· The United States and Europe together to overcome the crisis ·
We are living in a momentous financial and economic situation: our grandchildren will study it in their history books, and not only the economic situation. We find ourselves facing a new world economic order caused by the decrease in births in the West and by accelerating globalization that has delocalized too much production to Asia, splitting the world into consumer and non-producer countries and producer but not yet consumer countries. The new contemporary scenario is essentially due to consumer growth with an unsustainable debt in the western world.
Given the recent reactions of many countries it would even seem that in these conditions “making Europe” in order to solve the crisis is a limited project. It would therefore be necessary to reflect on whether it is worth “making the West”, in a union between the United States and Europe, in order to overcome the current difficulties.
The economic cycle that generated the crisis came into being on the other side of the ocean.
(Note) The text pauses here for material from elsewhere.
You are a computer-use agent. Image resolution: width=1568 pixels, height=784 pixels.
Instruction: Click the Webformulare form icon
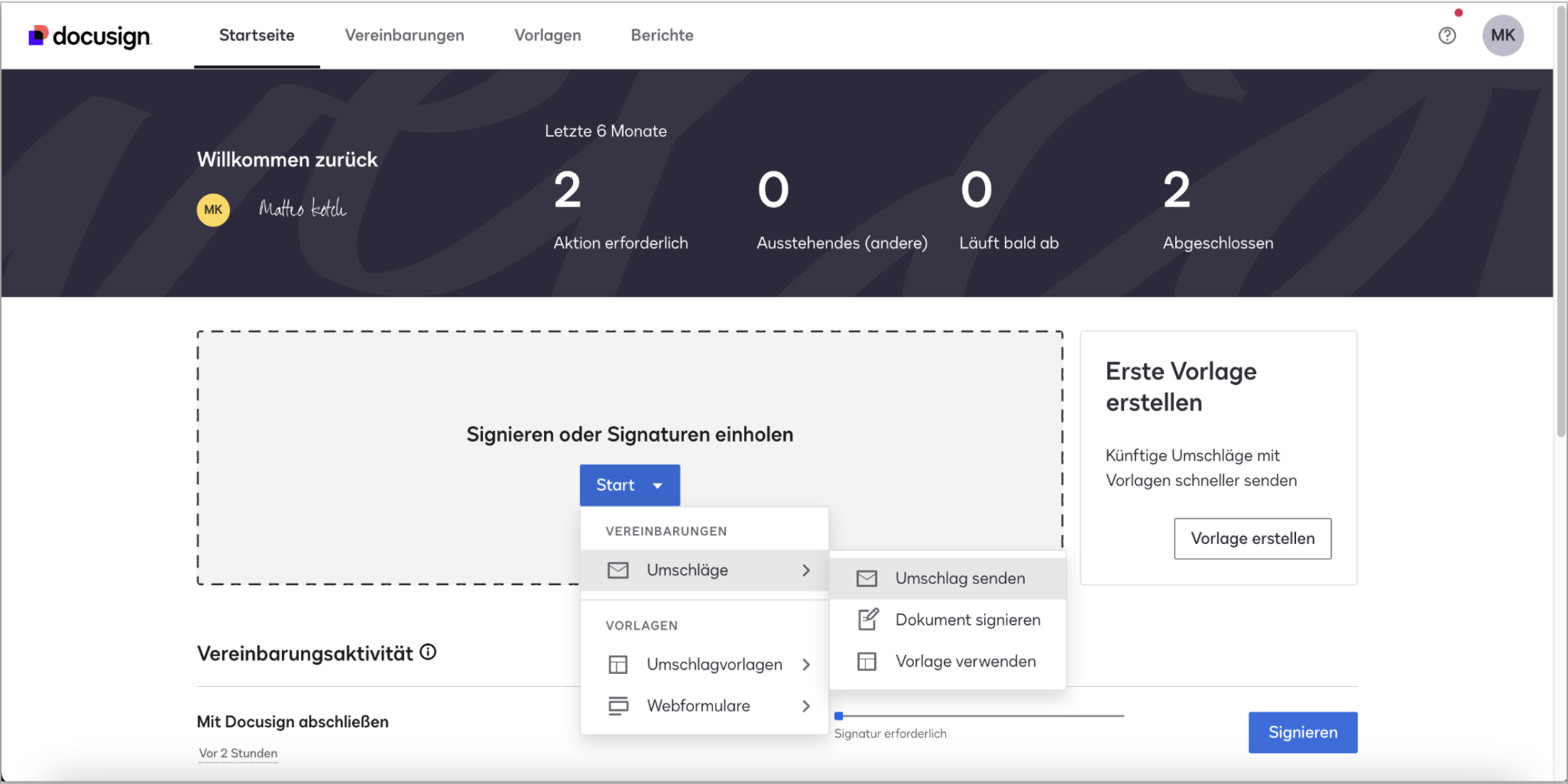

The recent problem of the liquidity crisis on the financial markets is deteriorating, especially with the placement of the sovereign American debt. But it is the entire West that must rediscover a competitive position if it is to create employment, without competing on the domestic front, and without people pecking at each other like Renzo's capons in Manzoni's book [ The Betrothed ]. To reach this goal cooperation and global agreements are necessary, given that the European ones do not suffice. Just think that the average European productivity is less than 25 per cent of the American. The growth necessary to absorb the debt must therefore be coordinated within a great economic system that is comparable to the Asiatic system seen in perspective. This great economic system is the West – the United States and Europe together – which still today is worth more than 50 per cent of the world GDP and has a total of a billion inhabitants. It is not increasing, that is true, but it is nevertheless enormous and for the time being has not been surpassed. Together the United States and Europe are “worth” more than 25 billion Euros whereas China has not yet topped 4,500.
Yet, within the western economic sector a selfish rivalry may be observed: the respective countries are competing to put on the markets their own sovereign, that is, State debts, which have increased in the past 15 years by more than 50 per cent. To finance the increase in debt in the same period, every nation has made use of the debt as a lever, albeit in a different way.
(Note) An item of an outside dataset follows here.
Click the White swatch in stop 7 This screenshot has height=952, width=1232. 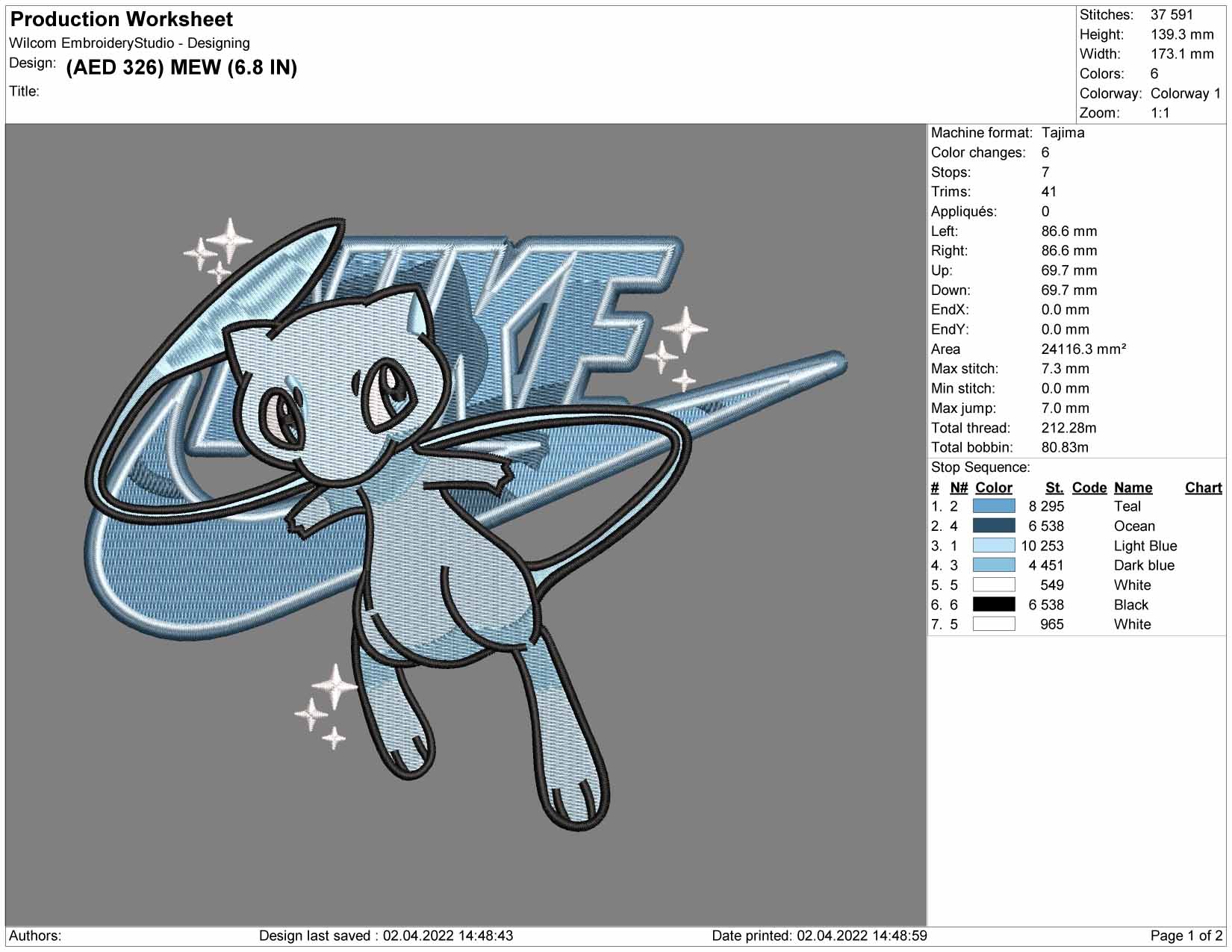(993, 624)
The countries that by tradition support the social State have used the debt directly. Others have employed the lever of the private debt, especially the debt of families. Yet others have driven businesses or banks into debt. The debt of a system is constituted by four debts that are different until they are paid, but in the case of bankruptcy become State debts. Should families or businesses fail to pay, it is in fact banks that suffer for it and the State intervenes to rescue them. In this way the State nationalizes the debt. However, there is not an unlimited demand for sovereign debts: if their offer increases by 50 per cent in a brief period, it will not be easy to endorse, competition will be created in the placement and certain countries, classified as riskier, will not succeed in financing themselves. Thus it will be necessary to increase rates of interest, causing the situation to deteriorate. The paradox lies in the fact that interest rates considered high and unsustainable today are not so in fact, since they are only remunerative: they seem high after a long period of rates kept artificially low in order to sustain the debt contracted, excluding the hypothesis of inflation.
The deflation of the debt in this competitive system of placement which causes interest to increase becomes difficult, if not risky, because it stimulates the temptation of what seems a solution – and in the short term: to cause the rates to increase.
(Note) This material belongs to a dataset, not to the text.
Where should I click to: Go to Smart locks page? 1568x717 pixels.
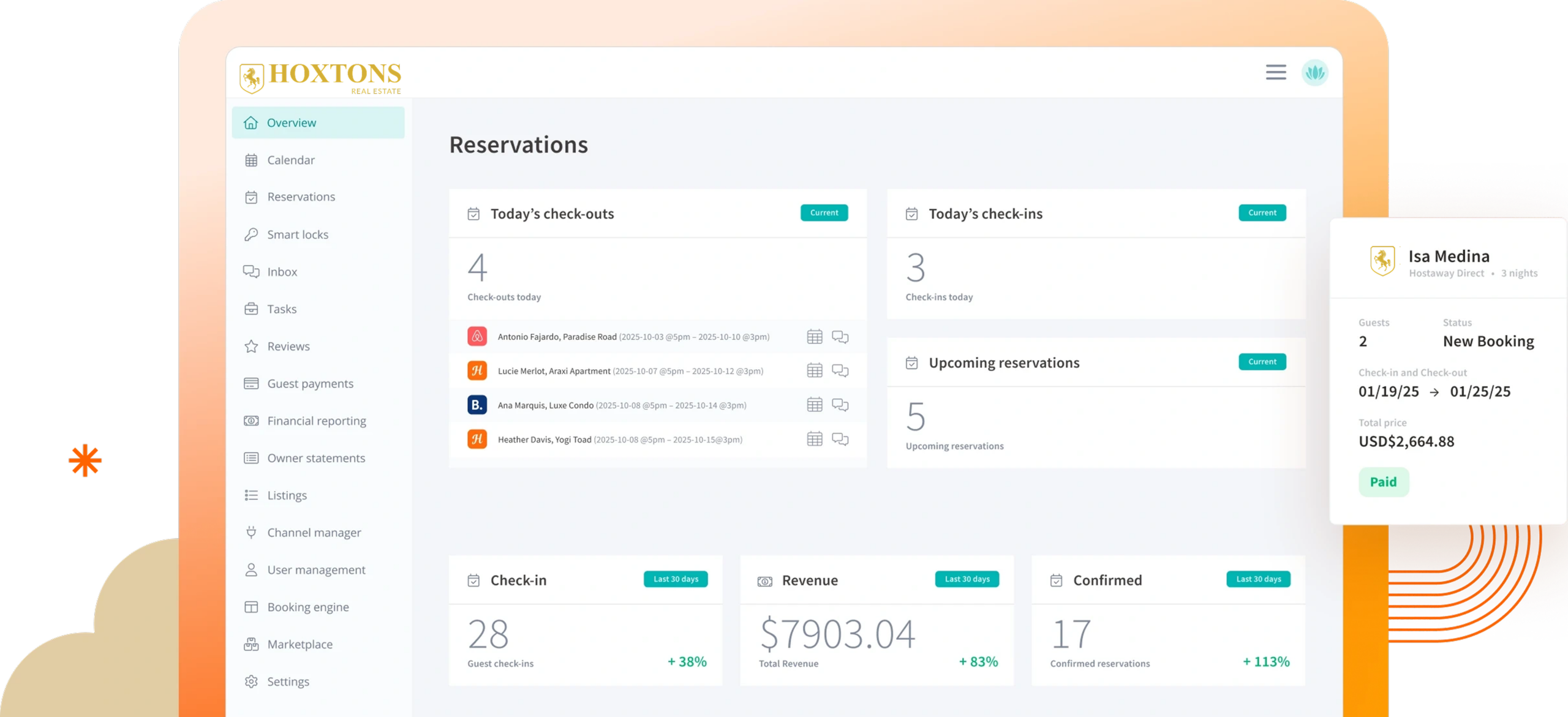point(298,235)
Instead, to reduce the debt of the Western world authentic economic growth is necessary, which requires a resumption of productive competition. It is therefore necessary to produce at home and to import less, or even to invert the import and export flows.
But the world has changed. Today Asia is a supplier, and the West a consumer no longer with income and savings, and it is employment that is suffering the effects. The equilibrium of the world must therefore be restored: for global rather than selfish interests. And to rediscover competition, a less expensive, more efficient system is required, less spoilt by excessive charitable assistance. Europe must draw close to the United States, and, in brief, put its hand to the necessary reforms. To succeed in a short time will be far from easy. For this reason a common vision based on true solidarity among nations will be indispensable.